§ What you will do: Please rewrite all of the material below, replacing "pencil icon" with "edit icon" and leaving everything else unchanged.

══ Given entries

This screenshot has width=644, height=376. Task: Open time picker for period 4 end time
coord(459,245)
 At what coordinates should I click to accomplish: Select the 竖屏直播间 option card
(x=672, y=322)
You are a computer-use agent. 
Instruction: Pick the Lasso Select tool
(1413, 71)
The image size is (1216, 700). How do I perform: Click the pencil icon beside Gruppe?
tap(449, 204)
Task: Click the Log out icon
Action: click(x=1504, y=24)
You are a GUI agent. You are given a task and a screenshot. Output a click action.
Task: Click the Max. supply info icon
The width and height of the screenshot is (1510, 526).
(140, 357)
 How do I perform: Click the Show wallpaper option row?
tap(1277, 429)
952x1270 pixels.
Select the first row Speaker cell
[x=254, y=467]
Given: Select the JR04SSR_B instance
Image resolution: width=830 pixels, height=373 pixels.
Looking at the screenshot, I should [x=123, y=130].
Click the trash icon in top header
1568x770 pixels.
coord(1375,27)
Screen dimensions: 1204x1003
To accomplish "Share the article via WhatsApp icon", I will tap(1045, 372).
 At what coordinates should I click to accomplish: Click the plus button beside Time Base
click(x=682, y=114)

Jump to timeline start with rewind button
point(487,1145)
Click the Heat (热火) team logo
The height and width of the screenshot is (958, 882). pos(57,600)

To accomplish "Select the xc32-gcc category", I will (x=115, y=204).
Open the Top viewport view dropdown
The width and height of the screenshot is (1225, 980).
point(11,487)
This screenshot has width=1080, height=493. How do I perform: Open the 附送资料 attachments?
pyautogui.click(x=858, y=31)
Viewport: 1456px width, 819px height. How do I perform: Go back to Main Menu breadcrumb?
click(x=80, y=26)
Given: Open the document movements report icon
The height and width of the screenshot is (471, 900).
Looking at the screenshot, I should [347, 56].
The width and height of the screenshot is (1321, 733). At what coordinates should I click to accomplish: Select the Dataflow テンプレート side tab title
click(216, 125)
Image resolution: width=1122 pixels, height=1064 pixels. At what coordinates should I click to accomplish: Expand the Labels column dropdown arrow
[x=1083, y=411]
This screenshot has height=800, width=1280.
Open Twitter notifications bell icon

════

§ Complete output:
This screenshot has width=644, height=376. Task: Open time picker for period 4 end time
coord(459,245)
 At what coordinates should I click to accomplish: Select the 竖屏直播间 option card
(x=672, y=322)
You are a computer-use agent. 
Instruction: Pick the Lasso Select tool
(1413, 71)
The image size is (1216, 700). How do I perform: Click the edit icon beside Gruppe?
tap(449, 204)
Task: Click the Log out icon
Action: click(x=1504, y=24)
You are a GUI agent. You are given a task and a screenshot. Output a click action.
Task: Click the Max. supply info icon
The width and height of the screenshot is (1510, 526).
(140, 357)
 How do I perform: Click the Show wallpaper option row?
tap(1277, 429)
952x1270 pixels.
Select the first row Speaker cell
[x=254, y=467]
Given: Select the JR04SSR_B instance
Image resolution: width=830 pixels, height=373 pixels.
Looking at the screenshot, I should [x=123, y=130].
Click the trash icon in top header
1568x770 pixels.
coord(1375,27)
Screen dimensions: 1204x1003
To accomplish "Share the article via WhatsApp icon", I will tap(1045, 372).
 At what coordinates should I click to accomplish: Click the plus button beside Time Base
click(x=682, y=114)

Jump to timeline start with rewind button
point(487,1145)
Click the Heat (热火) team logo
The height and width of the screenshot is (958, 882). pos(57,600)

To accomplish "Select the xc32-gcc category", I will (x=115, y=204).
Open the Top viewport view dropdown
The width and height of the screenshot is (1225, 980).
point(11,487)
This screenshot has width=1080, height=493. How do I perform: Open the 附送资料 attachments?
pyautogui.click(x=858, y=31)
Viewport: 1456px width, 819px height. How do I perform: Go back to Main Menu breadcrumb?
click(x=80, y=26)
Given: Open the document movements report icon
The height and width of the screenshot is (471, 900).
Looking at the screenshot, I should [347, 56].
The width and height of the screenshot is (1321, 733). At what coordinates should I click to accomplish: Select the Dataflow テンプレート side tab title
click(216, 125)
Image resolution: width=1122 pixels, height=1064 pixels. At what coordinates should I click to accomplish: Expand the Labels column dropdown arrow
[x=1083, y=411]
This screenshot has height=800, width=1280.
Open Twitter notifications bell icon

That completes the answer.